> _DIRECTIONS FOR THIS TASK_:
Work out the number of lines in the records that include the word "agent"; reply with that number alone.
---*---
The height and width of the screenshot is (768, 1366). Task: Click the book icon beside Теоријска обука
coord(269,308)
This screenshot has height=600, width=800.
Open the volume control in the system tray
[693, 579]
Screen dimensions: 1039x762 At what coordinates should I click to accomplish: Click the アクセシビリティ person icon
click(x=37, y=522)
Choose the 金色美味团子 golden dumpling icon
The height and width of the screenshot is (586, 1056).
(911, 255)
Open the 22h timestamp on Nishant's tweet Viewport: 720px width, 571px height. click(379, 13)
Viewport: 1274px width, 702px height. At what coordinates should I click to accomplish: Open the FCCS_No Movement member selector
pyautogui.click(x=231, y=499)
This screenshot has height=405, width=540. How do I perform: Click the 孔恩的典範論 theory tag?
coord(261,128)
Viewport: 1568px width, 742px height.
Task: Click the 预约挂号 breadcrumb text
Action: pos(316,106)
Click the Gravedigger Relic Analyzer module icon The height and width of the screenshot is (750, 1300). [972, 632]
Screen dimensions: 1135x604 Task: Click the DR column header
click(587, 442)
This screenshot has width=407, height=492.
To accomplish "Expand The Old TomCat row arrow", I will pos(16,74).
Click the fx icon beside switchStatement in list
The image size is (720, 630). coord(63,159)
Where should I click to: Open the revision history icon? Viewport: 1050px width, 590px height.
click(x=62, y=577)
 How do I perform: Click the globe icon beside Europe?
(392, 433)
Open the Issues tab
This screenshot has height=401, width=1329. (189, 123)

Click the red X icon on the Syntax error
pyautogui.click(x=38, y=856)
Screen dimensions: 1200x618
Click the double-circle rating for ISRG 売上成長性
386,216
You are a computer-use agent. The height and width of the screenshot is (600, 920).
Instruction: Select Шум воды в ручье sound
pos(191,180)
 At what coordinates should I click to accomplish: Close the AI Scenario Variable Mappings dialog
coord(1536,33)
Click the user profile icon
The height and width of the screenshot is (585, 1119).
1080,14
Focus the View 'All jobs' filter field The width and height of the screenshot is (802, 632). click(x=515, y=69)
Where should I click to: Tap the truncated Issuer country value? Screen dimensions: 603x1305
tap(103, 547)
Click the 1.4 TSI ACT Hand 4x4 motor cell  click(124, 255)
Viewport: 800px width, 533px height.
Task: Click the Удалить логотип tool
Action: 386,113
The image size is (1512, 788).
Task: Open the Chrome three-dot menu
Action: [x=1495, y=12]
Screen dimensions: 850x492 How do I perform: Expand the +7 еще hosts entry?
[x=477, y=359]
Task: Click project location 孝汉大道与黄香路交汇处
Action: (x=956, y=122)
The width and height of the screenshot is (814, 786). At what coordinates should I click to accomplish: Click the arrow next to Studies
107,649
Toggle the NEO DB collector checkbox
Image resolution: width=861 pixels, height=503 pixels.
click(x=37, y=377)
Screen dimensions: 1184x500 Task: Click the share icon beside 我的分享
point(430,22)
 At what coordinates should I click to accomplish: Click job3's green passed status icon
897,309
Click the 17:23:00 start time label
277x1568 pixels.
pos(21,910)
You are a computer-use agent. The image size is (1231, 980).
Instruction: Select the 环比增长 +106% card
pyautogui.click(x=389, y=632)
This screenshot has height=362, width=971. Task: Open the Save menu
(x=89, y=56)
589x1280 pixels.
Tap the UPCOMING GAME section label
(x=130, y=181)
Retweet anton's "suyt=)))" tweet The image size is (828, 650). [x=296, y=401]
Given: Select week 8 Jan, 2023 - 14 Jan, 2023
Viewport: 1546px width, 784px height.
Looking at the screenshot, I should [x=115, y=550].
---*---
> _OUTPUT BELOW_:
2